WORK ORDER:
Starting at the line that contains "You are a computer-use agent. Viewport: 1533px", repeat each line exactly until the records end, keeping both the first and the last.

THE DATA:
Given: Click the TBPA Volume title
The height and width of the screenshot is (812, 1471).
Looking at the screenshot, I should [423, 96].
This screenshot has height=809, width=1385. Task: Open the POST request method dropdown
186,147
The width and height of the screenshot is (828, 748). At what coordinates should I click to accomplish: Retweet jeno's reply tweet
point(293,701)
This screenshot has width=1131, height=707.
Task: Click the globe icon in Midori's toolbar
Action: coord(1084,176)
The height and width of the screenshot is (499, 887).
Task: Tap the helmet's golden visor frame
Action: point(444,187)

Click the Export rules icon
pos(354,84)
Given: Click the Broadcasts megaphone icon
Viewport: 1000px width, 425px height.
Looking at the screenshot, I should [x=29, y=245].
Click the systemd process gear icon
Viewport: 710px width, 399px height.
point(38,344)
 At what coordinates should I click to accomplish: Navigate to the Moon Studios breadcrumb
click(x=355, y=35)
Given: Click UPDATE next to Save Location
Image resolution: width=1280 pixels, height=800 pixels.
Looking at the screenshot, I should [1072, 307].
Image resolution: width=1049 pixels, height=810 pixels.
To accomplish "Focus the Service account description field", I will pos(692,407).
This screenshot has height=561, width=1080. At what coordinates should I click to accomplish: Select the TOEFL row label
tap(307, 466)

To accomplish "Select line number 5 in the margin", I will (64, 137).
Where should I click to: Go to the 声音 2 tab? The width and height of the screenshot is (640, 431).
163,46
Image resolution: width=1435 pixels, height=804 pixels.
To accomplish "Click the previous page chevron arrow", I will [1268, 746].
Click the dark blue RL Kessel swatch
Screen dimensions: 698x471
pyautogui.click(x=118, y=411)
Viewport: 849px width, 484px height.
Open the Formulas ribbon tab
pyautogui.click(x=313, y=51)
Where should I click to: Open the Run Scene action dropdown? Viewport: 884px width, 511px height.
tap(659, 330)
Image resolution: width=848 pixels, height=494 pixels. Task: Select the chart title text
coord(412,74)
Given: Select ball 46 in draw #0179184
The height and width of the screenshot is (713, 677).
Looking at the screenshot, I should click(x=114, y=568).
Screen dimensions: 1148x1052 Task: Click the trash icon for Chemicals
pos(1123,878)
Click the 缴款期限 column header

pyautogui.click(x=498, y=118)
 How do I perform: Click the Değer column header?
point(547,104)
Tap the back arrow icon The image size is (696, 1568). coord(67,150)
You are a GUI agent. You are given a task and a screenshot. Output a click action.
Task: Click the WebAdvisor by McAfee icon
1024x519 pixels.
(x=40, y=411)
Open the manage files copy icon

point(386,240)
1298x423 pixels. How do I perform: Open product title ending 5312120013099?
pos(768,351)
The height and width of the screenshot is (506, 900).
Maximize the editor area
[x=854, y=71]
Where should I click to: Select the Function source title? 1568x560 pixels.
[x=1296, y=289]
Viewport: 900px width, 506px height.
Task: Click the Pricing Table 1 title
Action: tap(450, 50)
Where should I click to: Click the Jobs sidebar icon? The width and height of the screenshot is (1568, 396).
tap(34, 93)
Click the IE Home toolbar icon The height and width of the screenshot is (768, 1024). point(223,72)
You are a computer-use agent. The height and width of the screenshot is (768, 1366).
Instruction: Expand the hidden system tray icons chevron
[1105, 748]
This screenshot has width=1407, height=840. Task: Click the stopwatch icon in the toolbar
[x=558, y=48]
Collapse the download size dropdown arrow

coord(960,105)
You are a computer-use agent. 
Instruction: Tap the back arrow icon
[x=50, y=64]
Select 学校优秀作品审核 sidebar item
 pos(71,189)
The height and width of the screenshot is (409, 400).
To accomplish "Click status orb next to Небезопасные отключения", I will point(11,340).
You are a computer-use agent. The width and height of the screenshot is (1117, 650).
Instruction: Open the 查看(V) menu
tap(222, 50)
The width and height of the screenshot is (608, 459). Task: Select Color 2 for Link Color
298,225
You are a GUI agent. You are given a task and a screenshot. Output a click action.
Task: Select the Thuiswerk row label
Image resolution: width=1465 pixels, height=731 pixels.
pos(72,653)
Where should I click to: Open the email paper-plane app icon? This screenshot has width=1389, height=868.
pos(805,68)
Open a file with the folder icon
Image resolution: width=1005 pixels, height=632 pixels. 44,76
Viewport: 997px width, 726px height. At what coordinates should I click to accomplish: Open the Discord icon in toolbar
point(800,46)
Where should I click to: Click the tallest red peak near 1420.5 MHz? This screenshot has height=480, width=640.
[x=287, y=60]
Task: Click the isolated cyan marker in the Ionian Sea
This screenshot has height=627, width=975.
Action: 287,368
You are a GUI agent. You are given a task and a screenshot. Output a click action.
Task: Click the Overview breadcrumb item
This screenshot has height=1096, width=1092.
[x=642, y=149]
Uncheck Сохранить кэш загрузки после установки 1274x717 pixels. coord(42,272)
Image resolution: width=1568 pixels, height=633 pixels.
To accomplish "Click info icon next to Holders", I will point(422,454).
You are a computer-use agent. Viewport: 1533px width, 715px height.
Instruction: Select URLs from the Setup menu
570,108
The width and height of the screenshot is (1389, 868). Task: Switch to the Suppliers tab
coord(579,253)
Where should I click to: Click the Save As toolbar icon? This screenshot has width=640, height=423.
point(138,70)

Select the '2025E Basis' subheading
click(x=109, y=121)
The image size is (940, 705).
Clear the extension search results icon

ANSWER FOR THIS EXERCISE:
You are a computer-use agent. Viewport: 1533px width, 715px height.
Instruction: Select URLs from the Setup menu
570,108
The width and height of the screenshot is (1389, 868). Task: Switch to the Suppliers tab
coord(579,253)
Where should I click to: Click the Save As toolbar icon? This screenshot has width=640, height=423.
point(138,70)

Select the '2025E Basis' subheading
click(x=109, y=121)
The image size is (940, 705).
Clear the extension search results icon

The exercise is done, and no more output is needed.